**Directions for this task**: The required output is the lines from the one with "This screenshot has width=1351, height=606." through the end of the data, repeated verbatim, with no pictures included.

[Stored records]

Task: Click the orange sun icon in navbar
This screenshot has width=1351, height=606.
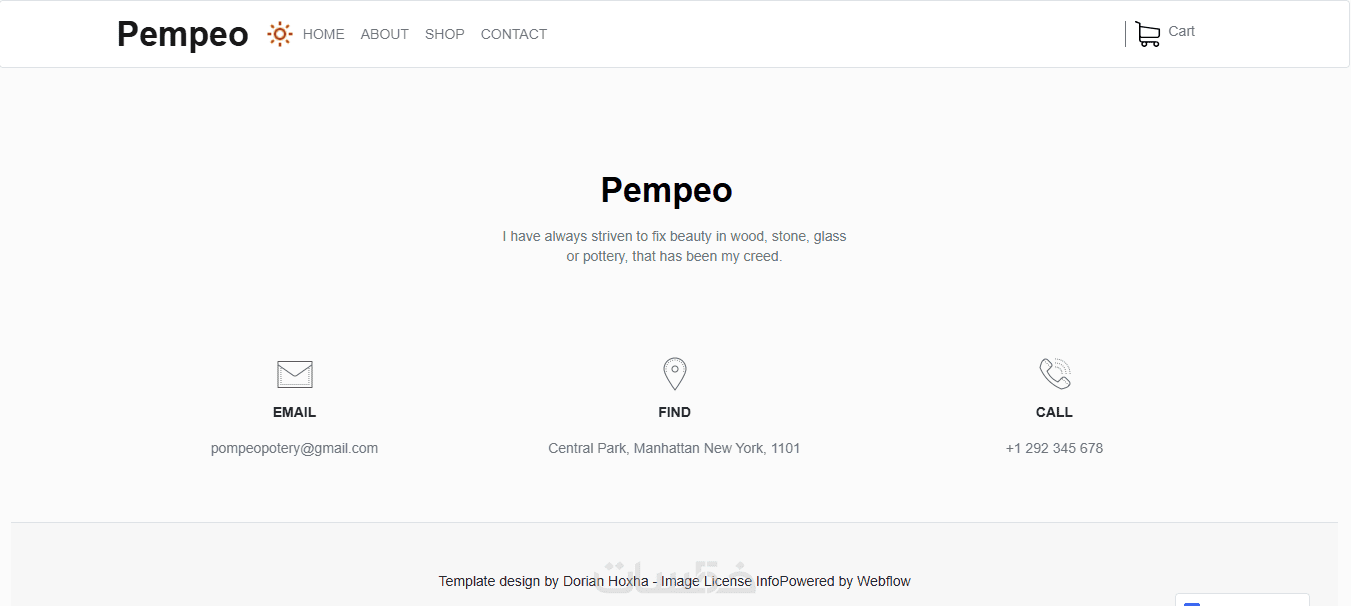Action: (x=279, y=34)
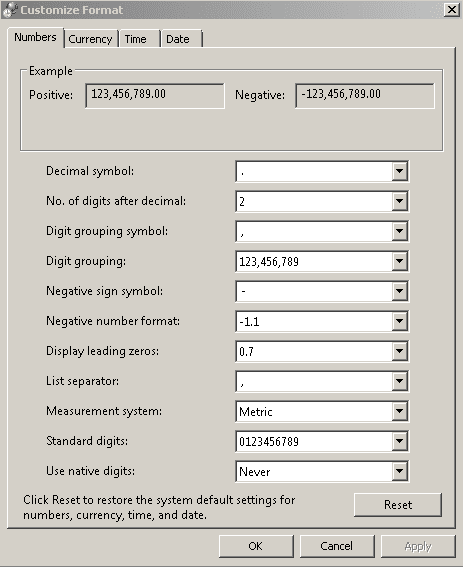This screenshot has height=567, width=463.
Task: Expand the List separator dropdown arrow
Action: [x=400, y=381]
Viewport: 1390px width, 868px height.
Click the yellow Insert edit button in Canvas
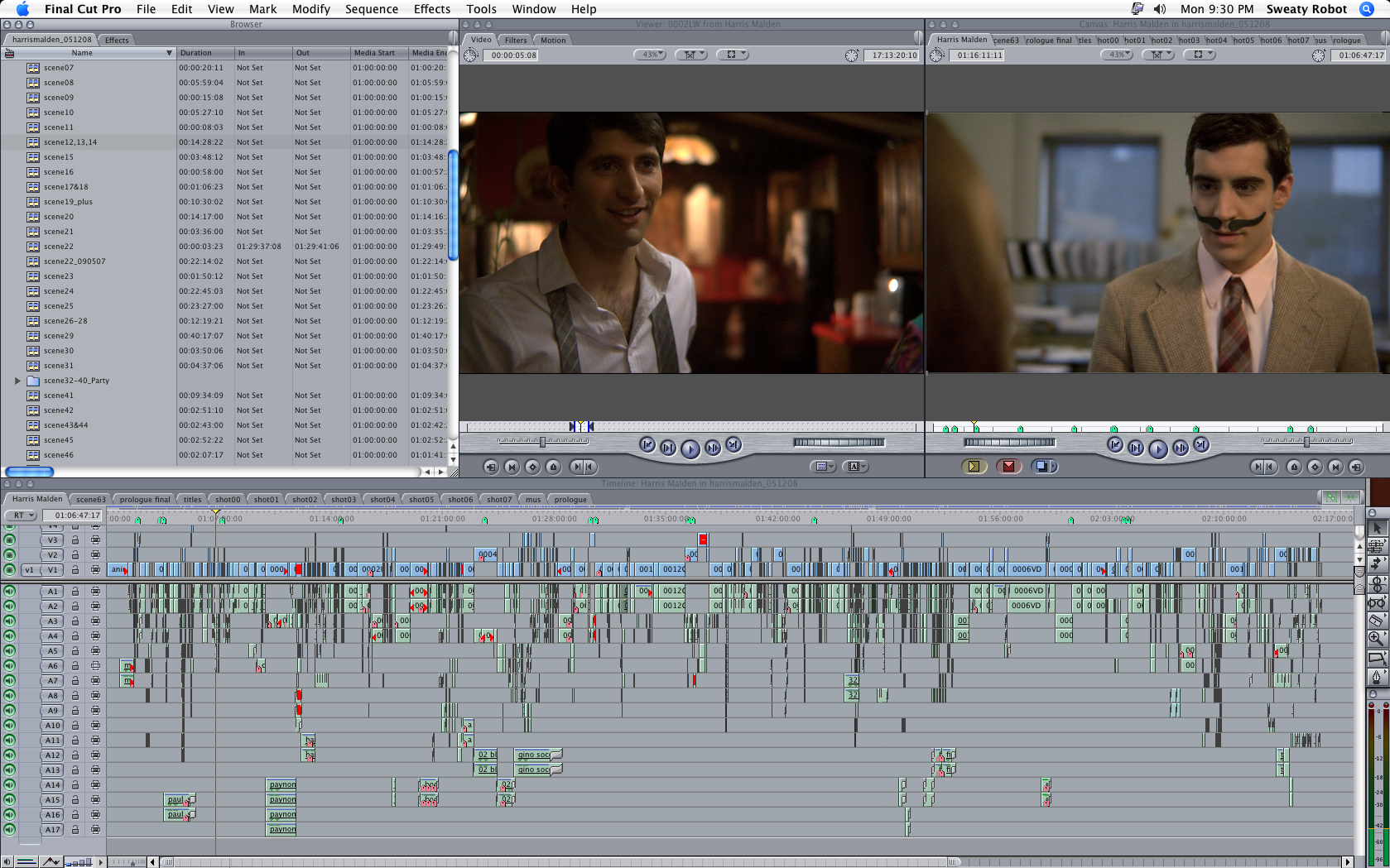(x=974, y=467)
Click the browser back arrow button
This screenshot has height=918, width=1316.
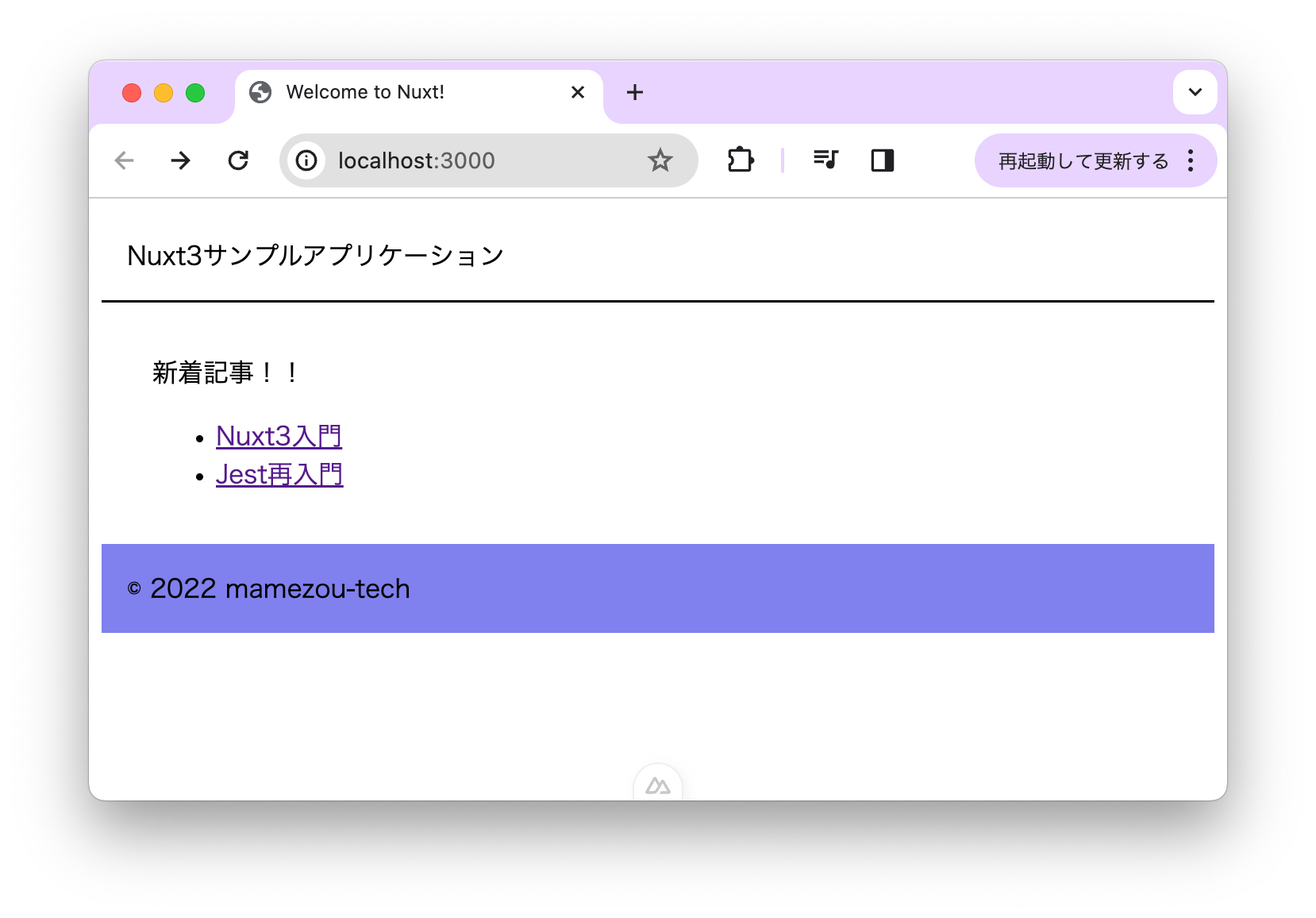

**Solution to this task**:
This screenshot has width=1351, height=606.
Action: (x=279, y=34)
This screenshot has height=567, width=463.
Task: Expand the List separator dropdown arrow
Action: [x=400, y=381]
Viewport: 1390px width, 868px height.
Click the yellow Insert edit button in Canvas
(x=974, y=467)
Click the browser back arrow button
This screenshot has height=918, width=1316.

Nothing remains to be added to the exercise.